Excerpted text
┄┄┄┄┄┄

A Personal Journey: From Early Computing Dreams to AGI
Back in 1988, when I was starting out in clinical informatics with my Leading Edge Model D 8088 computer, I had what seemed like a simple vision: Why couldn't we just "hook up" the National Library of Medicine, the CDC databases, my hospital's mainframe, and electronic textbooks like Scientific American Medicine into one interconnected system? Such a network could potentially answer any question about clinical medicine, public health, or medical research. It seemed so straightforward in concept—connect existing knowledge repositories and create something greater than the sum of its parts.
As it turned out, this wasn't nearly as simple as I had imagined. The technological barriers were immense, the data integration challenges overwhelming, and the conceptual framework for such systems barely existed. This realization sparked what would become a lifelong passion for understanding how we might create truly intelligent systems that could integrate and reason across vast domains of knowledge.
Now, decades later, we stand at a different frontier with Artificial General Intelligence. The vision has evolved far beyond my early dreams of connected medical databases, yet the fundamental questions remain: How do we create systems that can reason across domains? When might we achieve this breakthrough? And what will it mean for humanity when we do?
The New Reality of AGI Discussions
Artificial General Intelligence has transcended its traditional boundaries. No longer confined to academic papers or science fiction, conversations about AGI now permeate boardrooms, Senate hearings, and increasingly, our everyday discussions. Many experts describe feeling the possibility of AGI becoming "extremely visceral"—something they can almost "see" on the horizon. But what exactly are we talking about when we discuss AGI? When might this technological watershed arrive? And perhaps most importantly, what implications does it hold for humanity—both as individuals and as a collective society?

┄┄┄┄┄┄

Record extracts
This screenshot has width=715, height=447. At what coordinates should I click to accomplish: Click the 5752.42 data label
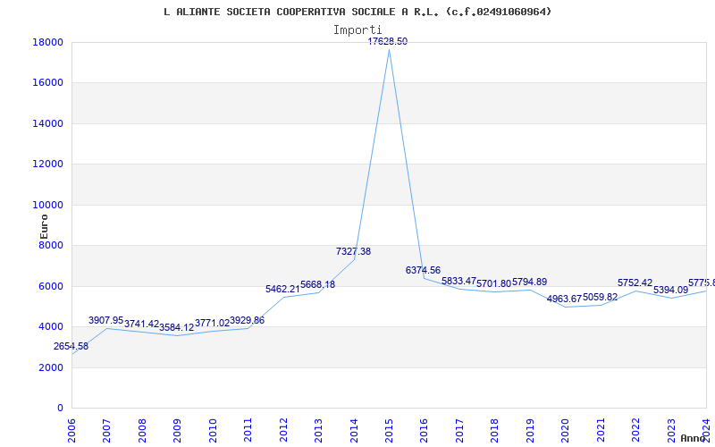click(x=635, y=283)
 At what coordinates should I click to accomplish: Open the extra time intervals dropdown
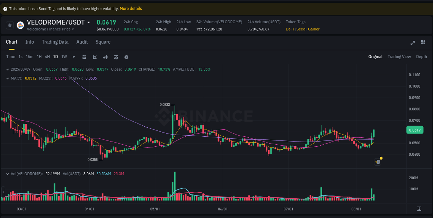pos(73,57)
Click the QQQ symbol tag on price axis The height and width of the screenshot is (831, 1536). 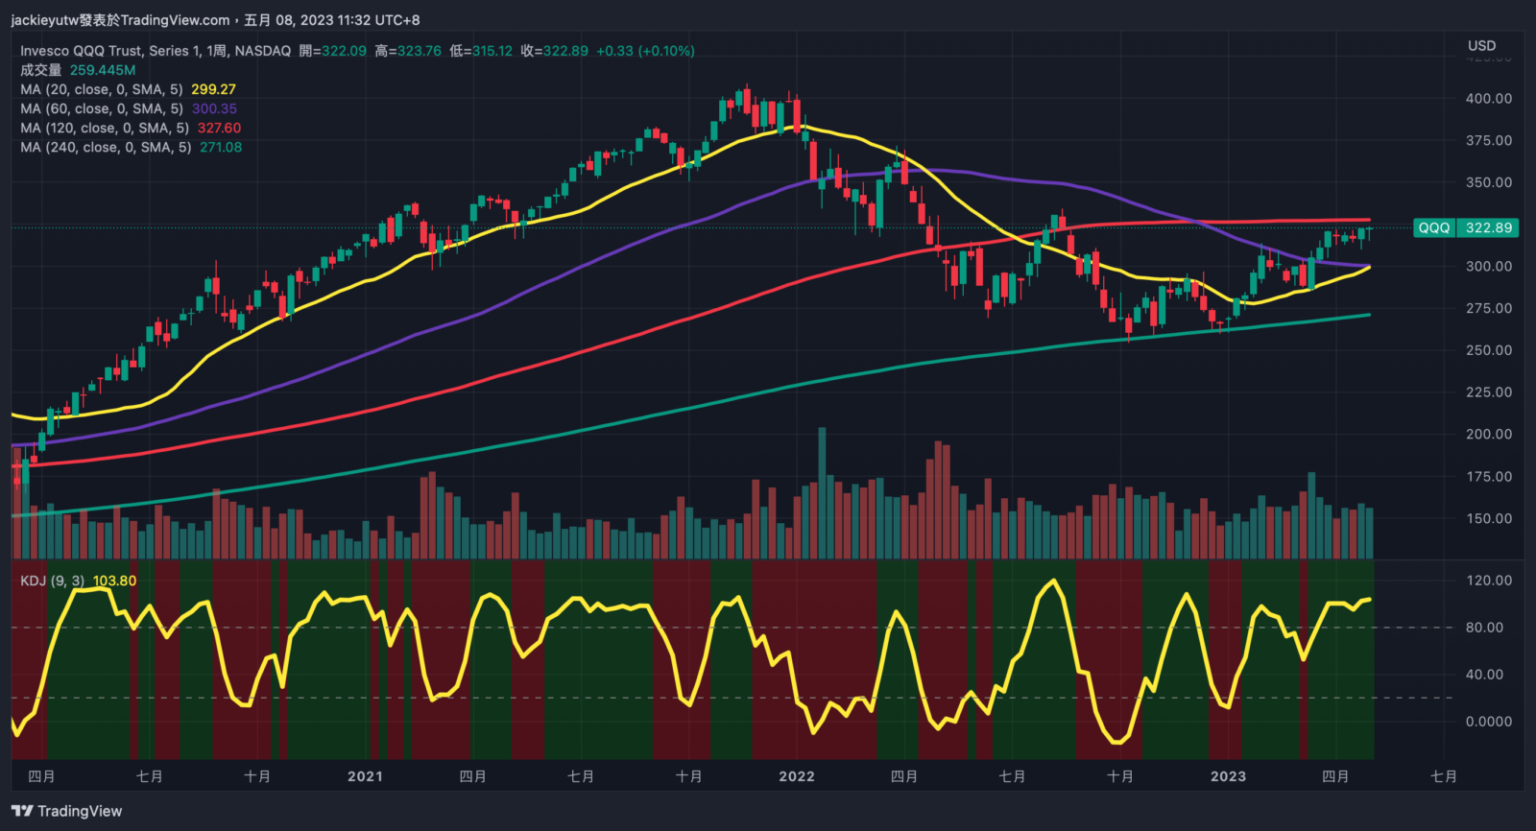[x=1434, y=227]
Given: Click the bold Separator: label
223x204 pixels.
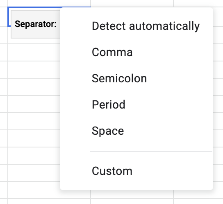Looking at the screenshot, I should click(x=36, y=24).
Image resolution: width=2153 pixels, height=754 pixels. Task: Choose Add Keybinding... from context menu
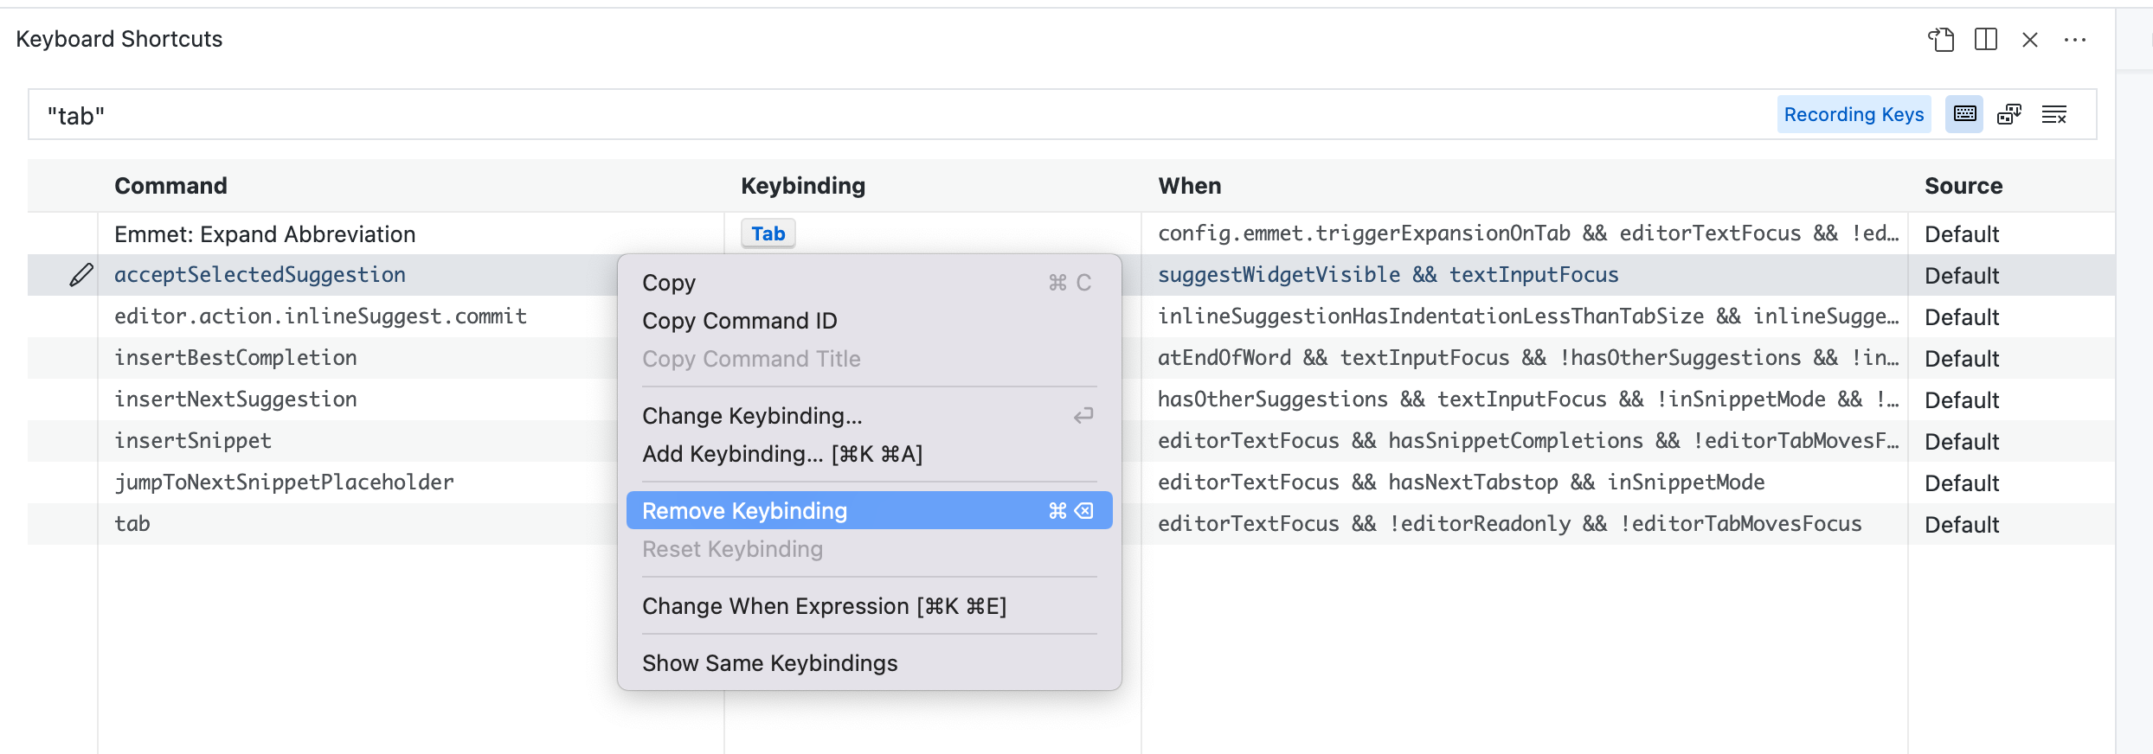coord(782,454)
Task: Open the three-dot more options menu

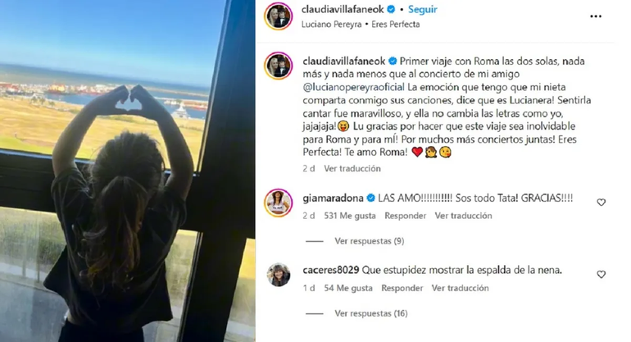Action: 596,16
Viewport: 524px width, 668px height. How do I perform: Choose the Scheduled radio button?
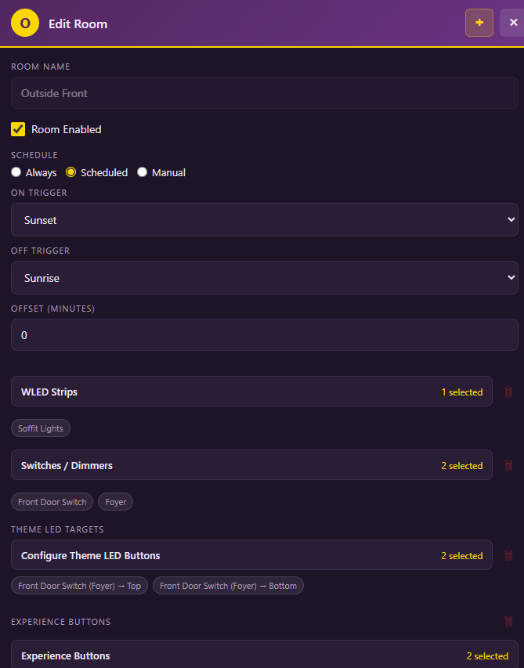[x=70, y=172]

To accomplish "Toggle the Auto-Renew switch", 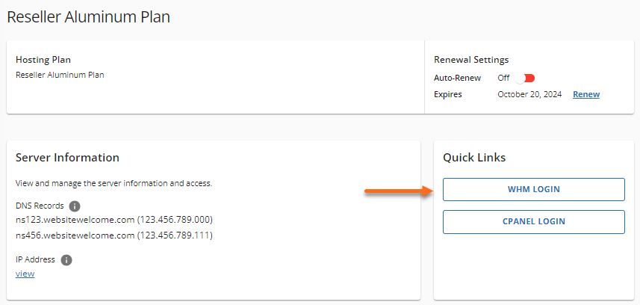I will point(526,78).
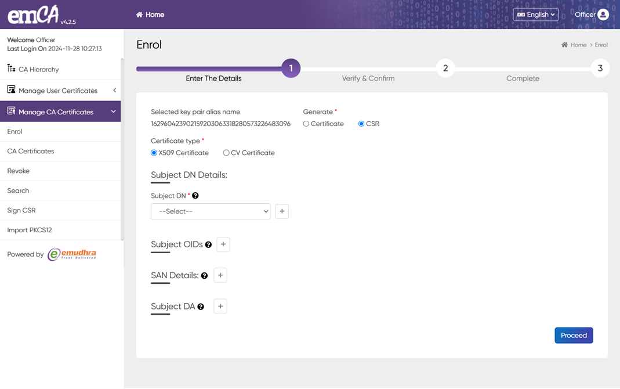Click the Officer profile avatar icon
The width and height of the screenshot is (620, 389).
(603, 15)
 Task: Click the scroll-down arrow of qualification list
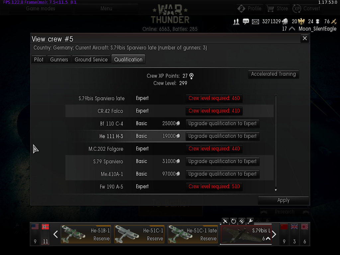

┄┄┄┄┄┄

Task 1
Decide whether each statement agrees with the AGI essay, answering yes or no and quoting the deciding words from the text: (a) In 1988 the writer worked on a Leading Edge Model D 8088 computer. (b) Linking the medical knowledge sources proved about as simple as the writer first expected. (c) Talk about AGI is still limited to academic papers and science fiction.
Task 2
Carry on the essay about the path from early computing dreams to AGI, starting right after its final sentence.
The listing is not needed for the work that follows.

Answer section 1
(a) Yes: "my Leading Edge Model D 8088 computer"
(b) No: "this wasn't nearly as simple as I had imagined"
(c) No: "No longer confined to academic papers or science fiction"

Answer section 2
Understanding AGI: Beyond Simple Definitions and Dutch Elm Disease
During my graduate school days at Stanford, where I was working diligently on building a diagnostic expert system, my wife gave me a cartoon that I've kept to this day. It showed a doctor and patient huddled over a computer, with the doctor saying, "I typed your symptoms into the computer and it says you have 'Dutch Elm disease'!" That cartoon has stayed with me through decades of technological advancement—a humbling reminder of both the promise and the limitations of artificial intelligence in medicine.
This anecdote illustrates a fundamental challenge we still face with AI systems: the gap between specialized knowledge and true understanding. Our early expert systems could follow programmed rules and make impressive-looking diagnoses, but they lacked the general intelligence to recognize when they'd wandered completely outside the realm of human ailments and into arboreal diseases!
When we talk about AGI today, we're discussing something far beyond those early rule-based systems. AGI isn't defined by rigid parameters, and the concept has deep historical roots dating back to the very birth of artificial intelligence in 1956. Initially, researchers conceived AGI as artificial intelligence capable of matching or exceeding human cognitive abilities across diverse tasks. The term later gained momentum as what senior researchers called a "refreshing call for ambitious projects" that moved beyond narrow AI applications—like my early diagnostic system that couldn't distinguish between human and tree diseases.
Different perspectives exist about what constitutes AGI's arrival. Some define it as AI that dramatically exceeds human performance in a limited set of tasks. Others speak of "Exceptional AGI" as systems matching the capabilities of the 99th percentile of skilled adults across a wide spectrum of non-physical and metacognitive tasks. The most serious concerns about AGI risks often center on systems achieving this higher level of capability.
At its core, AGI represents the creation of machines that can think, reason, and plan with general capabilities rather than specialized functions. Many experts suggest the "G" in AGI implies systems that are far less specialized and demonstrate more "coherent abilities" across domains—more akin to human general intelligence than today's task-specific AI systems. In other words, AGI wouldn't just tell you that you have Dutch Elm disease; it would understand why that diagnosis is absurd for a human patient.
Both AGI and its potential successor, "superintelligence," represent technologies that could fundamentally transform society in ways comparable to the Industrial Revolution. This transformation carries dual possibilities: revolutionary improvements in healthcare, education, and living standards, alongside significant risks including severe harm and potentially existential threats to humanity.
The Timeline Question: When Might AGI Arrive?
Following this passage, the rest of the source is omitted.